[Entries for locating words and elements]
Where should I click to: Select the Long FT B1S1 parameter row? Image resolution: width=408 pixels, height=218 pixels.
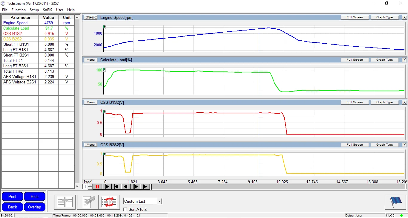[x=20, y=50]
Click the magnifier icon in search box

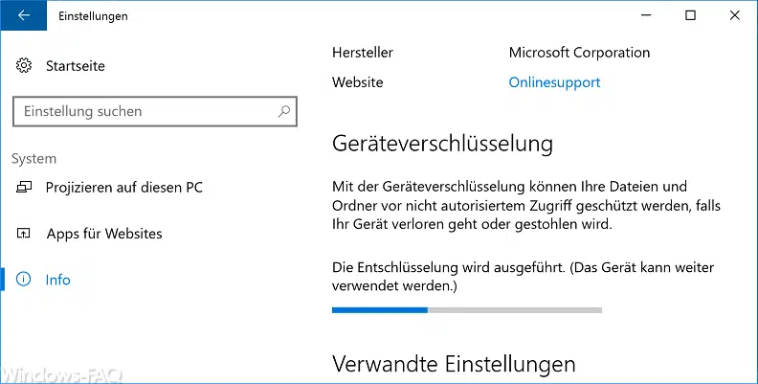click(x=284, y=111)
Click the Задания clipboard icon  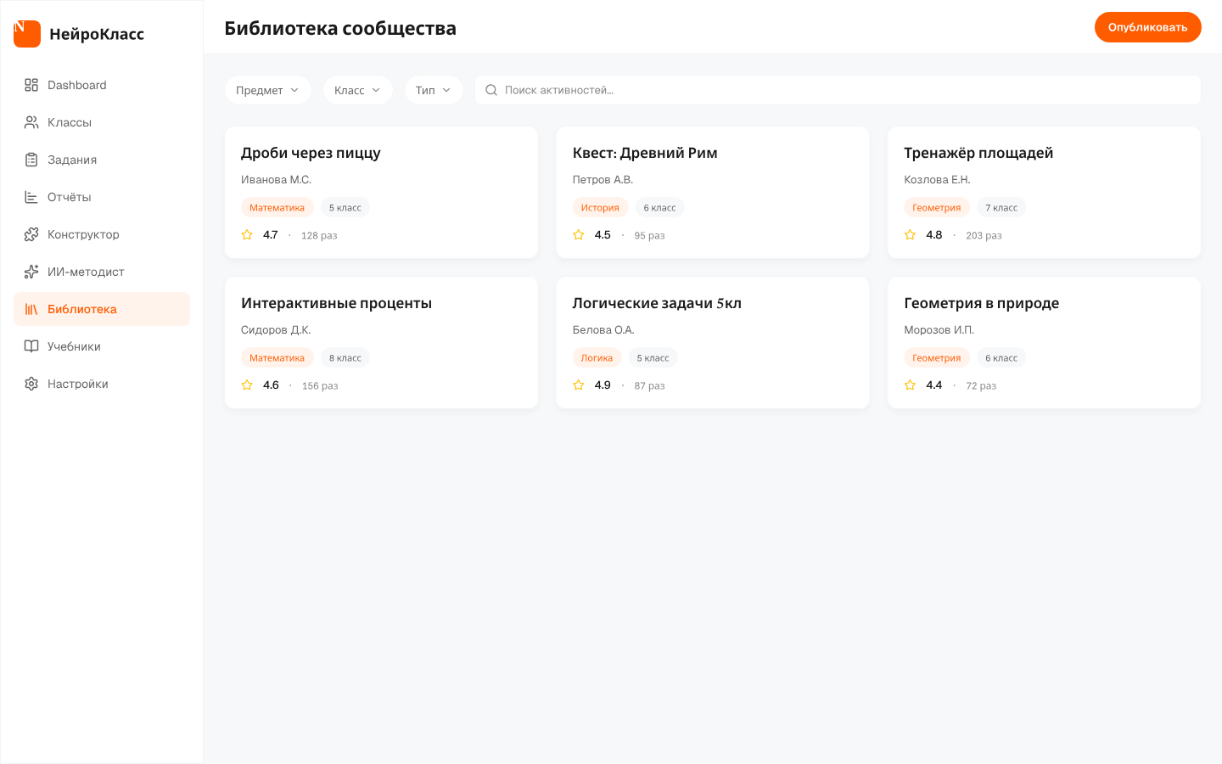click(31, 160)
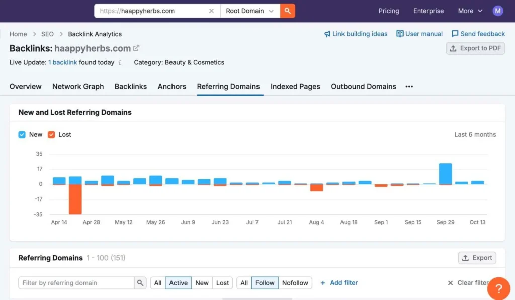Click the user avatar M icon
515x300 pixels.
pyautogui.click(x=497, y=11)
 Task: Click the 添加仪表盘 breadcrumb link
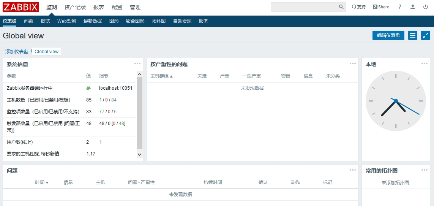tap(17, 52)
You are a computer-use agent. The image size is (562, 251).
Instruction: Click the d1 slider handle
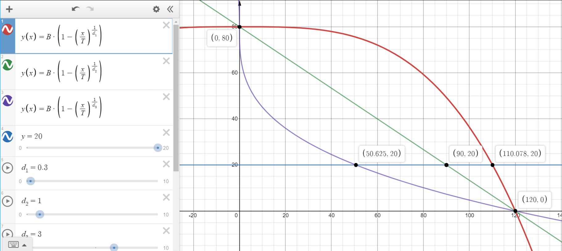coord(31,181)
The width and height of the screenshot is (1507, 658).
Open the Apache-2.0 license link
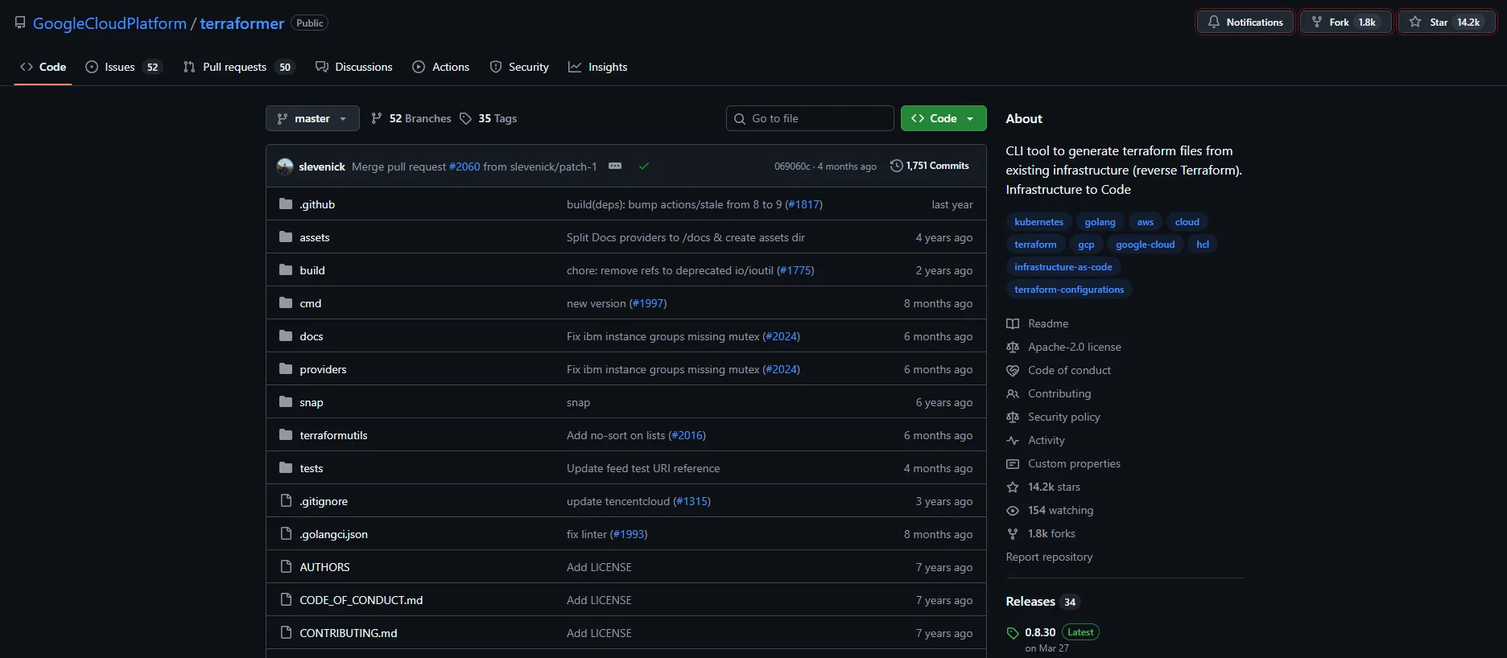click(1074, 347)
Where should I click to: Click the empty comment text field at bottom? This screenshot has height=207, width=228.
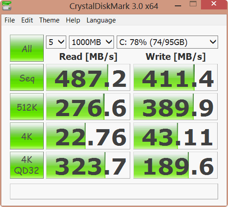point(114,192)
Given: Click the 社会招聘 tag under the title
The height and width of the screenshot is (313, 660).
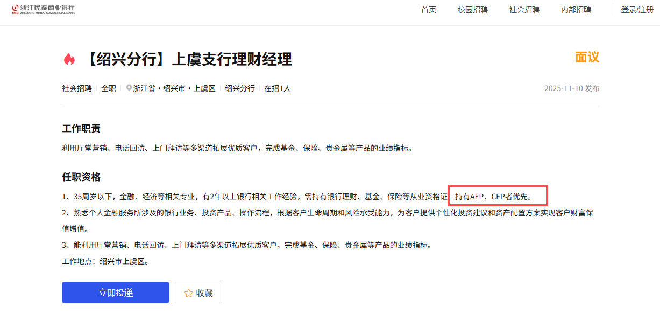Looking at the screenshot, I should click(x=77, y=88).
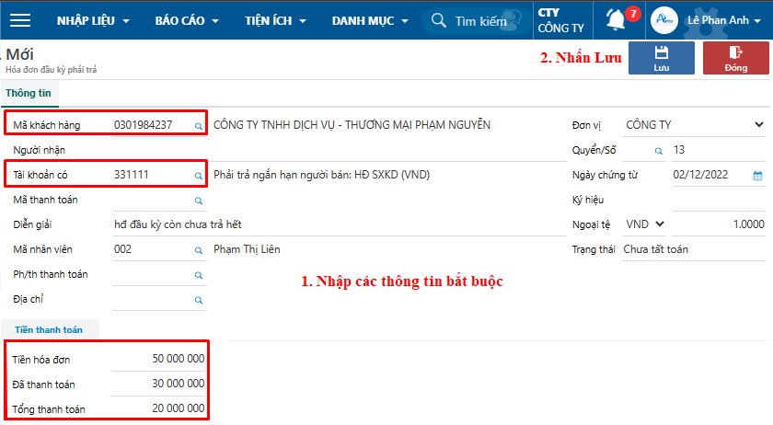
Task: Click lookup icon in Tài khoản có field
Action: (x=198, y=175)
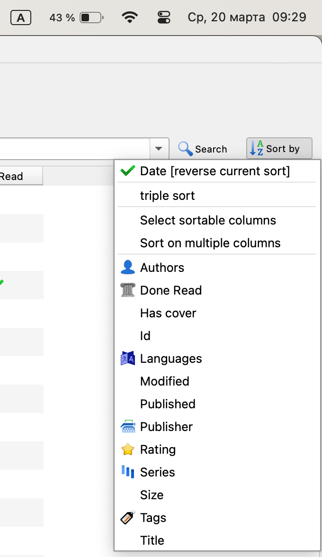Open the Wi-Fi status menu
Screen dimensions: 322x557
coord(129,18)
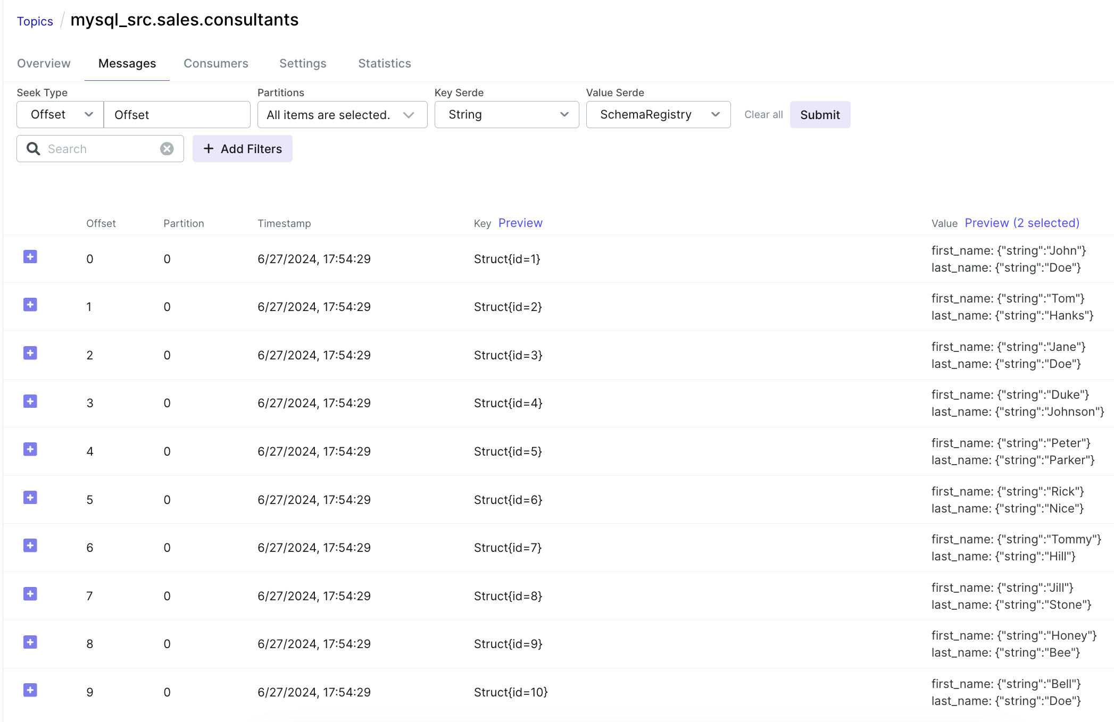Screen dimensions: 1114x722
Task: Click the magnifier search icon
Action: point(34,149)
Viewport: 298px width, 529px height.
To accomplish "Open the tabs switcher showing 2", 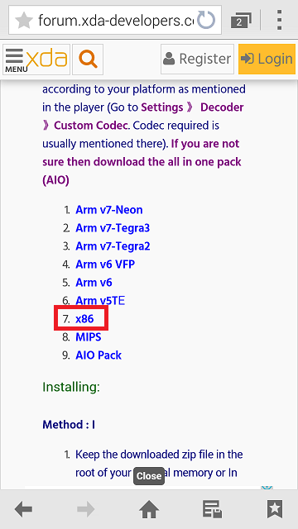I will [x=241, y=21].
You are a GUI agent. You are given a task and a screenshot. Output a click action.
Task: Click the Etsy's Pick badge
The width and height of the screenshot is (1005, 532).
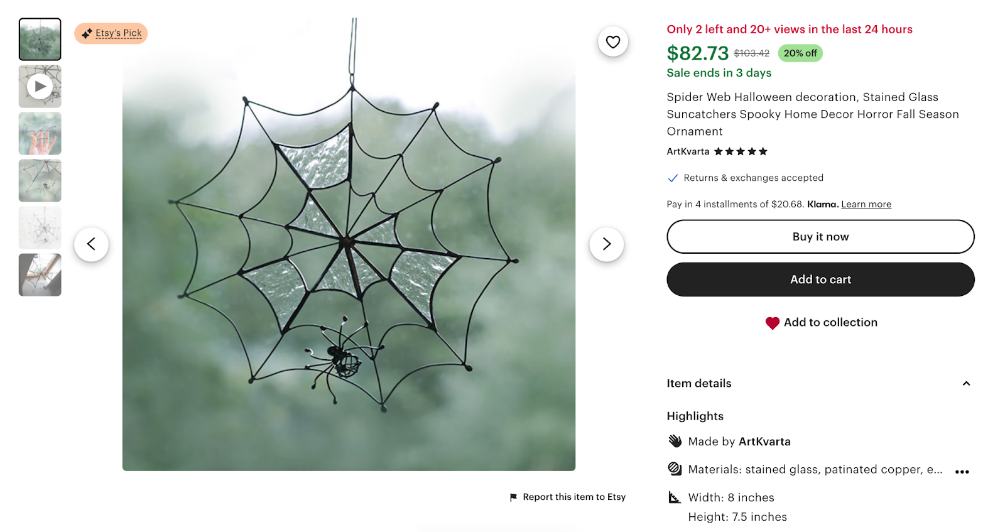111,33
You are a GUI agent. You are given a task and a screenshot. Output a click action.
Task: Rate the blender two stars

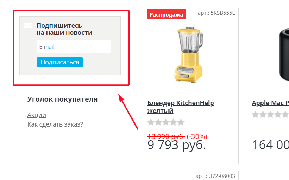pos(158,122)
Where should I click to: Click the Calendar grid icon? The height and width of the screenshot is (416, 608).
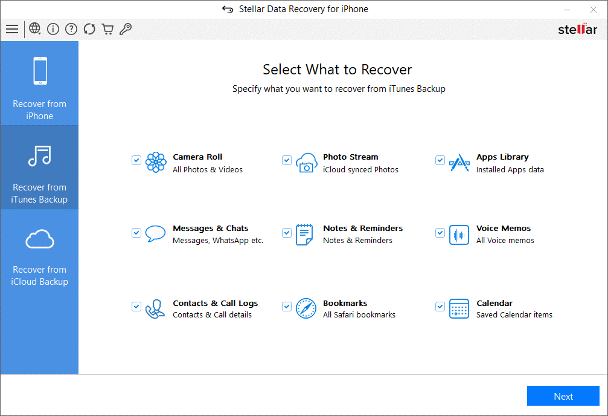point(459,309)
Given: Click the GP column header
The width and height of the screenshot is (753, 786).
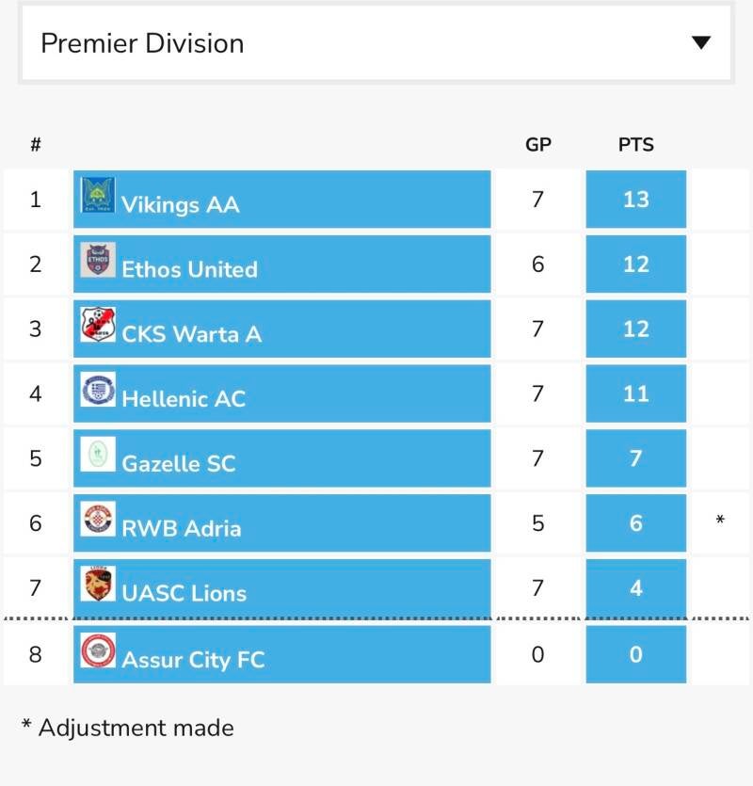Looking at the screenshot, I should [538, 145].
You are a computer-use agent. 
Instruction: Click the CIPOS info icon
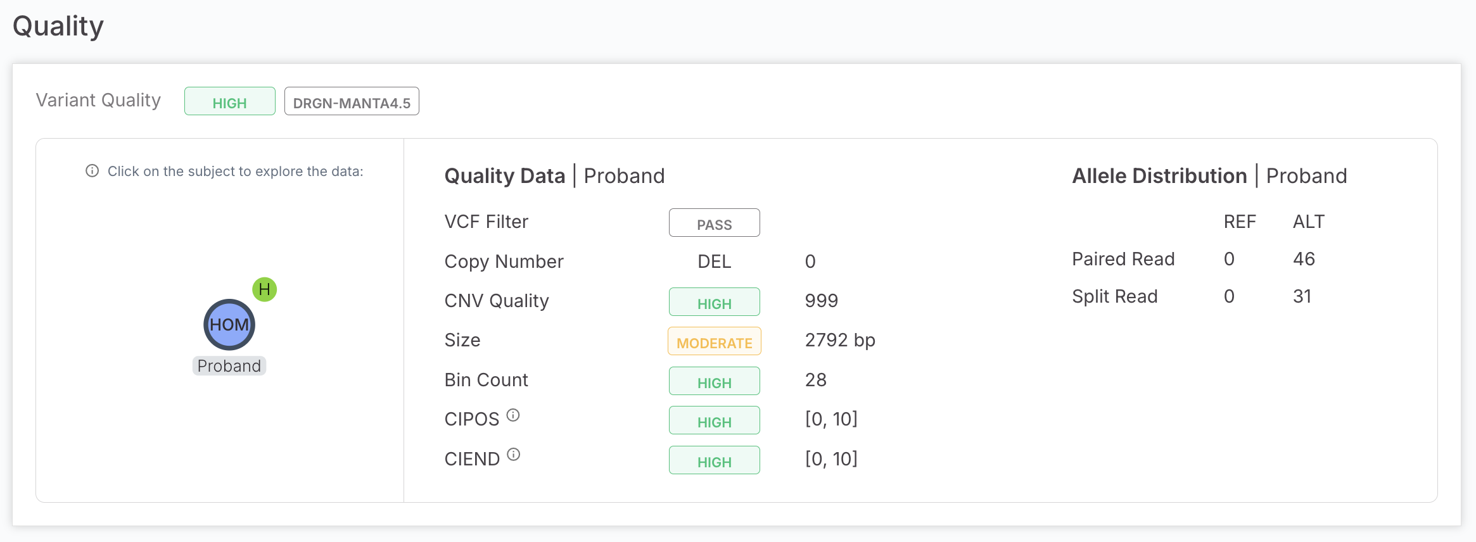tap(513, 415)
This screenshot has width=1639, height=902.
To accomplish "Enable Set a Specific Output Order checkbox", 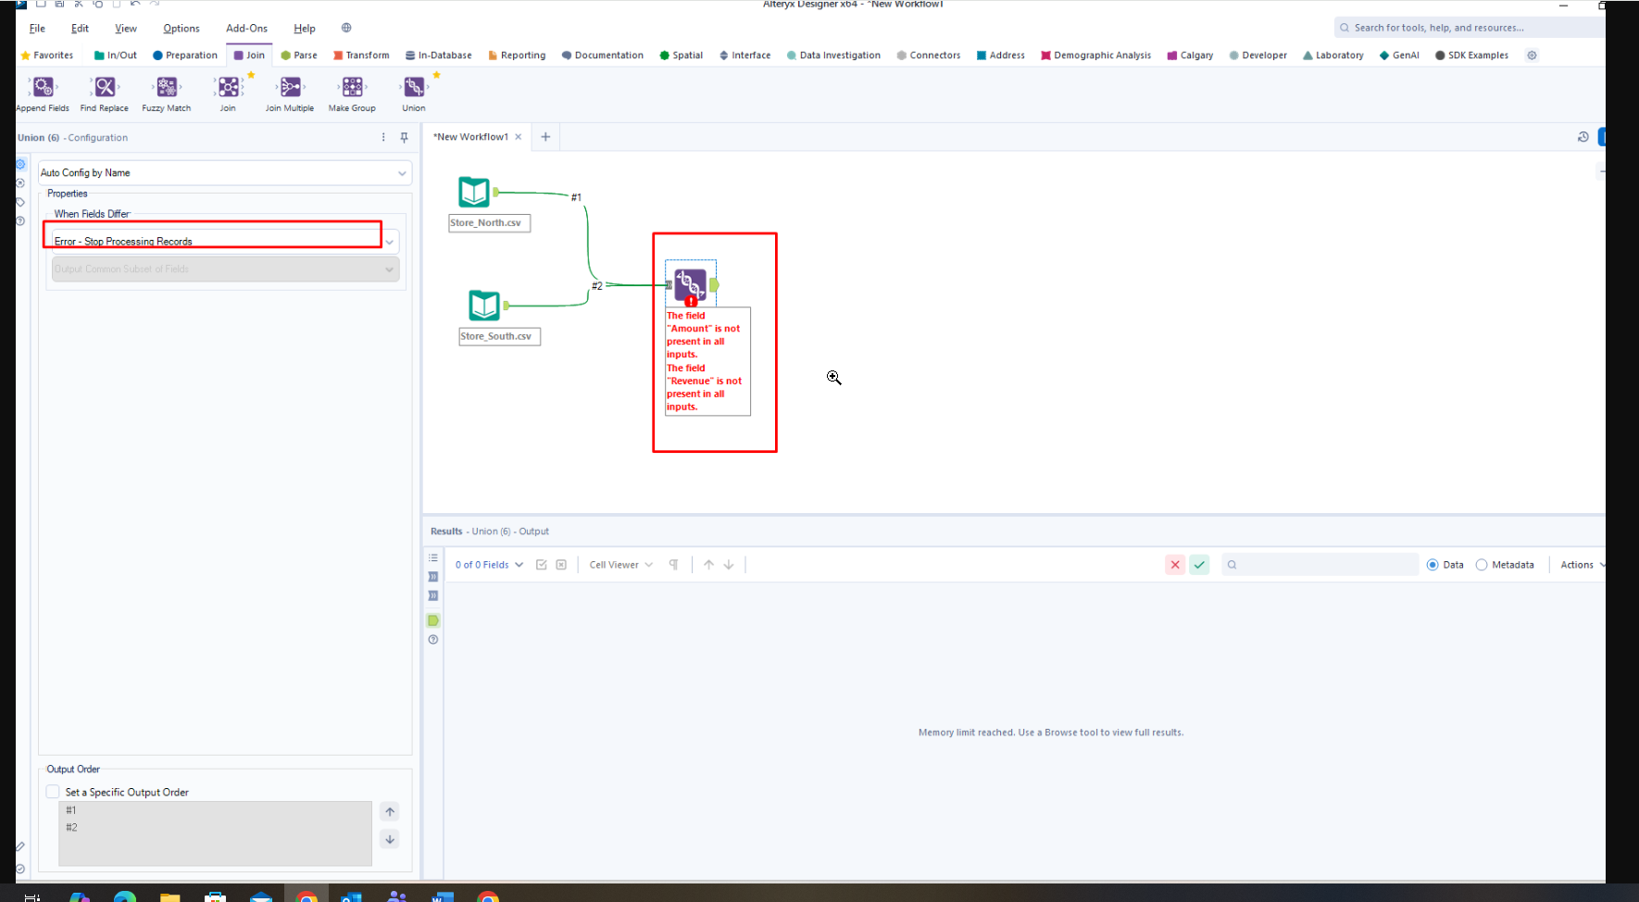I will point(54,792).
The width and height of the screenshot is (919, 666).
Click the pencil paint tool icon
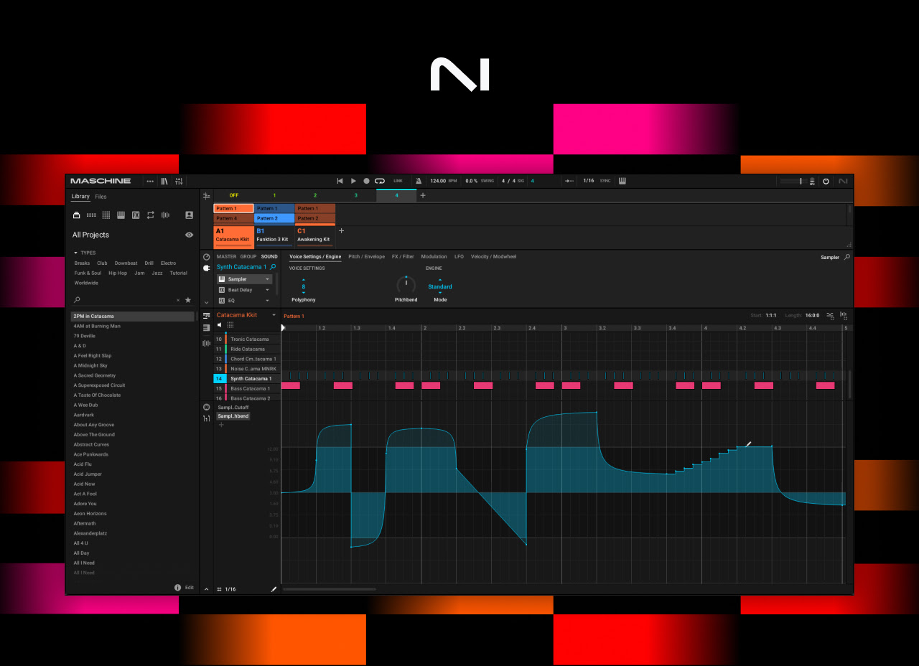pyautogui.click(x=274, y=589)
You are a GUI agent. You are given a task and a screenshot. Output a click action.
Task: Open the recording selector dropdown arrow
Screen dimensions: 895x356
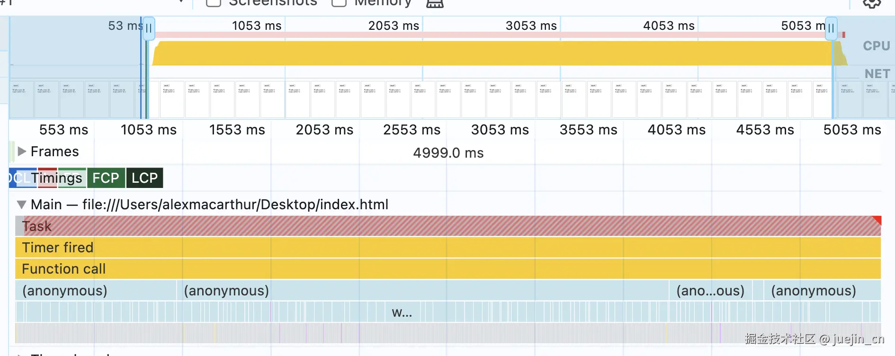[x=181, y=2]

Task:
Update the records starting at the line with "The width and height of the screenshot is (919, 666)." and ending at the end of the records, putting "brush" where "pencil" appears. Leave the pictures out.

Solution to this exercise:
The width and height of the screenshot is (919, 666).
Click the brush paint tool icon
pyautogui.click(x=274, y=589)
You are a GUI agent. You are given a task and a screenshot. Output a click action.
Task: Open the recording selector dropdown arrow
Screen dimensions: 895x356
[x=181, y=2]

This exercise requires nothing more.